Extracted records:
· · ·

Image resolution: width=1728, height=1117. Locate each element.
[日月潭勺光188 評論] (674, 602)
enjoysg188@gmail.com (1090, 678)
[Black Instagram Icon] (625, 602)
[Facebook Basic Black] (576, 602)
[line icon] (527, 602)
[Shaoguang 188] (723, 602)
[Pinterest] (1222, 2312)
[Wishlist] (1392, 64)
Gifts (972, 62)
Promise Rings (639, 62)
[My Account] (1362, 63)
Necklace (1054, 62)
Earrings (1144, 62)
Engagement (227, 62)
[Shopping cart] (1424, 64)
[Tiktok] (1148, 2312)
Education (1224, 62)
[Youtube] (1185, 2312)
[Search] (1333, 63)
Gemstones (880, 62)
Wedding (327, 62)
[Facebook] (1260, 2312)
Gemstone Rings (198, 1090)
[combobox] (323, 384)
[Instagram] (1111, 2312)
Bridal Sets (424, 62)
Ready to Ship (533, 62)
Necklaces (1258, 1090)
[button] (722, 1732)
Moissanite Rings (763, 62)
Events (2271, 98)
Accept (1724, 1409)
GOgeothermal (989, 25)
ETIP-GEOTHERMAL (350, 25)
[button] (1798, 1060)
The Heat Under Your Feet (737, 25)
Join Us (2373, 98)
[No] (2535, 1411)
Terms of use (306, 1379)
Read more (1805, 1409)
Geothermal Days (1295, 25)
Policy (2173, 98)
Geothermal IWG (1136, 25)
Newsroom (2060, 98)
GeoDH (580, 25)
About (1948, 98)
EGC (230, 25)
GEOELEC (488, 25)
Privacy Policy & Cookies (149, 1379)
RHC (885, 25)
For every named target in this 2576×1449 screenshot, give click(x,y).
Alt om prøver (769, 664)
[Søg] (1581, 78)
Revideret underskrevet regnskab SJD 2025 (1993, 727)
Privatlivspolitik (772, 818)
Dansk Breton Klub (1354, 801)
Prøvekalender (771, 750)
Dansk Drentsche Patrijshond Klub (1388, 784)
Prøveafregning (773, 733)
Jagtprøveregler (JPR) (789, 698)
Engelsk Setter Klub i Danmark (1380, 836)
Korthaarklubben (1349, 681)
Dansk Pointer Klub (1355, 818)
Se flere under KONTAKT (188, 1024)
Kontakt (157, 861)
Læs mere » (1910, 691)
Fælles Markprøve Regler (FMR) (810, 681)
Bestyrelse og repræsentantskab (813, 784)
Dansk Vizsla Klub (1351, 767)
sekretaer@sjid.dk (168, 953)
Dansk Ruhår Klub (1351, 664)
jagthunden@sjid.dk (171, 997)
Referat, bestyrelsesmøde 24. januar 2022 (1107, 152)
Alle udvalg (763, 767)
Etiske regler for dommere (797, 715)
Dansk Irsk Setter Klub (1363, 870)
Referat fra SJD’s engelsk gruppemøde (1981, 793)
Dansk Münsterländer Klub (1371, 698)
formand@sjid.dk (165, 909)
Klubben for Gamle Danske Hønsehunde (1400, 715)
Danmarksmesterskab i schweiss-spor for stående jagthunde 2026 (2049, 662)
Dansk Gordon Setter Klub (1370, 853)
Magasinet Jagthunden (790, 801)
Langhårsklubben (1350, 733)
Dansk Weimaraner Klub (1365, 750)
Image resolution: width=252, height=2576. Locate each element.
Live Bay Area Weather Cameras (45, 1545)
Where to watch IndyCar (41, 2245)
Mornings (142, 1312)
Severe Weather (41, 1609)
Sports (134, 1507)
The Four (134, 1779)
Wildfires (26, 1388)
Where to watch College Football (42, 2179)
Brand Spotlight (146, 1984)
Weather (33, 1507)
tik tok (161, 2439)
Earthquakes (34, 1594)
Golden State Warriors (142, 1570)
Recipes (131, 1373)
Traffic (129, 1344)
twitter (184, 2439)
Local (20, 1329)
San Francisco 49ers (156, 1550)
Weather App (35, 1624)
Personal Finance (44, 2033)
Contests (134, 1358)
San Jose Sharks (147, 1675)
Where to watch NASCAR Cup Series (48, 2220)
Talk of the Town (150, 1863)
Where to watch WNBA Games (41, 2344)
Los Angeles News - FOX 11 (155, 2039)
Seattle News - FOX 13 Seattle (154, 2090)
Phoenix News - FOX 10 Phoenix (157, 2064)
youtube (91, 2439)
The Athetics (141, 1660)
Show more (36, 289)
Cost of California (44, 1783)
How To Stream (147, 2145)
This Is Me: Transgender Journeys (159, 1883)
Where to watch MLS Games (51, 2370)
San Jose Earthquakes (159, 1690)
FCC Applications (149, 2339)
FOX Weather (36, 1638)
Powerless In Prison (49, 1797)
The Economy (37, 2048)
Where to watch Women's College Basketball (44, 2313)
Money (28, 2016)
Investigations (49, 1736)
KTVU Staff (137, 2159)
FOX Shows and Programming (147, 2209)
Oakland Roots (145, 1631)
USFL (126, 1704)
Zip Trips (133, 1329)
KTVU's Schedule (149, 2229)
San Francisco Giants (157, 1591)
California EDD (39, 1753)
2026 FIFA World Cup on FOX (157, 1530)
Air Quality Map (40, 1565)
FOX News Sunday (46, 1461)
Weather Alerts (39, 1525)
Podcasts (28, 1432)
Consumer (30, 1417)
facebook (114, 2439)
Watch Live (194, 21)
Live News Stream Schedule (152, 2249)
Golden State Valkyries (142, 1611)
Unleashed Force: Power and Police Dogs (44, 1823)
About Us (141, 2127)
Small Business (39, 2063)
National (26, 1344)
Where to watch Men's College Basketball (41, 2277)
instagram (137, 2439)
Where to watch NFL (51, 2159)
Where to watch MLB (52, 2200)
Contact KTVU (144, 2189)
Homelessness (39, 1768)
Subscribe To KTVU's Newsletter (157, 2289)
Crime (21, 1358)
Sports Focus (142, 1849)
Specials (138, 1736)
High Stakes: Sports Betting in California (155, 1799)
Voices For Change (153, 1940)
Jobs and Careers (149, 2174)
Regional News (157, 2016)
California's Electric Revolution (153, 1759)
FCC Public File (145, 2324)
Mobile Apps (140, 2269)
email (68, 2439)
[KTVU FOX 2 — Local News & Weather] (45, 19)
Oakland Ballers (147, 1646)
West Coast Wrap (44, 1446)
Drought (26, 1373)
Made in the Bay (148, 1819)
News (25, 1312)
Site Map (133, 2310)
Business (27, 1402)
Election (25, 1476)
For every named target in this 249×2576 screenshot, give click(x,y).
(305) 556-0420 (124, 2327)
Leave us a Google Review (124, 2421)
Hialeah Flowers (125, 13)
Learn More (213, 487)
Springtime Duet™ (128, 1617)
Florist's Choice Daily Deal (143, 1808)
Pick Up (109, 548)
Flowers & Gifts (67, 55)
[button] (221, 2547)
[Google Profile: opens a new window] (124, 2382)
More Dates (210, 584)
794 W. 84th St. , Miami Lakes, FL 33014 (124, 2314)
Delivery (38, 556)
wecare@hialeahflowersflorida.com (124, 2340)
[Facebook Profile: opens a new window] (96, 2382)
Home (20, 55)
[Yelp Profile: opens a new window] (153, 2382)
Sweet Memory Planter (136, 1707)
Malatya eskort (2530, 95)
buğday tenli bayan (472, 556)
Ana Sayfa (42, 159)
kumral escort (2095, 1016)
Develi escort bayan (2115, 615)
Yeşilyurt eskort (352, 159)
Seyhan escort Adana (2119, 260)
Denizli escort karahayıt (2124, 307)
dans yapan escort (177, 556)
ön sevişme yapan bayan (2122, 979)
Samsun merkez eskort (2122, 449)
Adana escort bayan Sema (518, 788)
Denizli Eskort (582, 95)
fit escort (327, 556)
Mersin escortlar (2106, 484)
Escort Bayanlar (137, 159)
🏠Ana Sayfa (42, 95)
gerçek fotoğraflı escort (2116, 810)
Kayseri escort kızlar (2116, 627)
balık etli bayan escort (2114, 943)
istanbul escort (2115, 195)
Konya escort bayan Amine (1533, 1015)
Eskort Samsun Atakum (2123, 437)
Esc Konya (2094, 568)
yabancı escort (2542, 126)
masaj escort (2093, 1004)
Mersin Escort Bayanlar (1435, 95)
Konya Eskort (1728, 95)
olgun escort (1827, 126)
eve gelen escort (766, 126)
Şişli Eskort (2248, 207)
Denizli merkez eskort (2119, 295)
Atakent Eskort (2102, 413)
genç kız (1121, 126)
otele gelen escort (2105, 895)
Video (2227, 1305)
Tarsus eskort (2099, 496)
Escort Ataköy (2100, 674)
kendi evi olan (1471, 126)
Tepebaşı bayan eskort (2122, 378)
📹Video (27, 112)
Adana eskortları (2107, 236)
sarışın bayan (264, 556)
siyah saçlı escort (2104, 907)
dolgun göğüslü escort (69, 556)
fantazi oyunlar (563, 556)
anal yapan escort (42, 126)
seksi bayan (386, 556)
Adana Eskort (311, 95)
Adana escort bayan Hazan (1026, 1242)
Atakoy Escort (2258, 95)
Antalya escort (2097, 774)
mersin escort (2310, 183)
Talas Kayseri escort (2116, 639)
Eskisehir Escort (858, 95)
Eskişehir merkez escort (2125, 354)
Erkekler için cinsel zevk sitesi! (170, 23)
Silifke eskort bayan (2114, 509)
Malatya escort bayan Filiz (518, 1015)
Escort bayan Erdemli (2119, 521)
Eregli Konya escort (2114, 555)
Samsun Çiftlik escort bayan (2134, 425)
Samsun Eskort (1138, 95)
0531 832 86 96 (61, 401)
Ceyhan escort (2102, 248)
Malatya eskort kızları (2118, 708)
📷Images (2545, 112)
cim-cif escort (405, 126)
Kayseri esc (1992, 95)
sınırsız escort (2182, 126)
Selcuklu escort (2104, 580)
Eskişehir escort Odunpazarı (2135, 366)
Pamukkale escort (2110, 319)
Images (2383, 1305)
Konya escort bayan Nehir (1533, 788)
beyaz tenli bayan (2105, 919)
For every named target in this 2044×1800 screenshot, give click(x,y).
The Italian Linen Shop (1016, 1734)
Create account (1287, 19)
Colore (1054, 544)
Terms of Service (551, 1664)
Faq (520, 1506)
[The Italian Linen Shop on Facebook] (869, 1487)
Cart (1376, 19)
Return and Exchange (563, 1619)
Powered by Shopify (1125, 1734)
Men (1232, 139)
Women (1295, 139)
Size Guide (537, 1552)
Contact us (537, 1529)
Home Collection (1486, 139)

· · ·

Exercise prompt: Please state how many lines in the entries include the string "Bayanlar", giving no more than the number.

Answer section: 2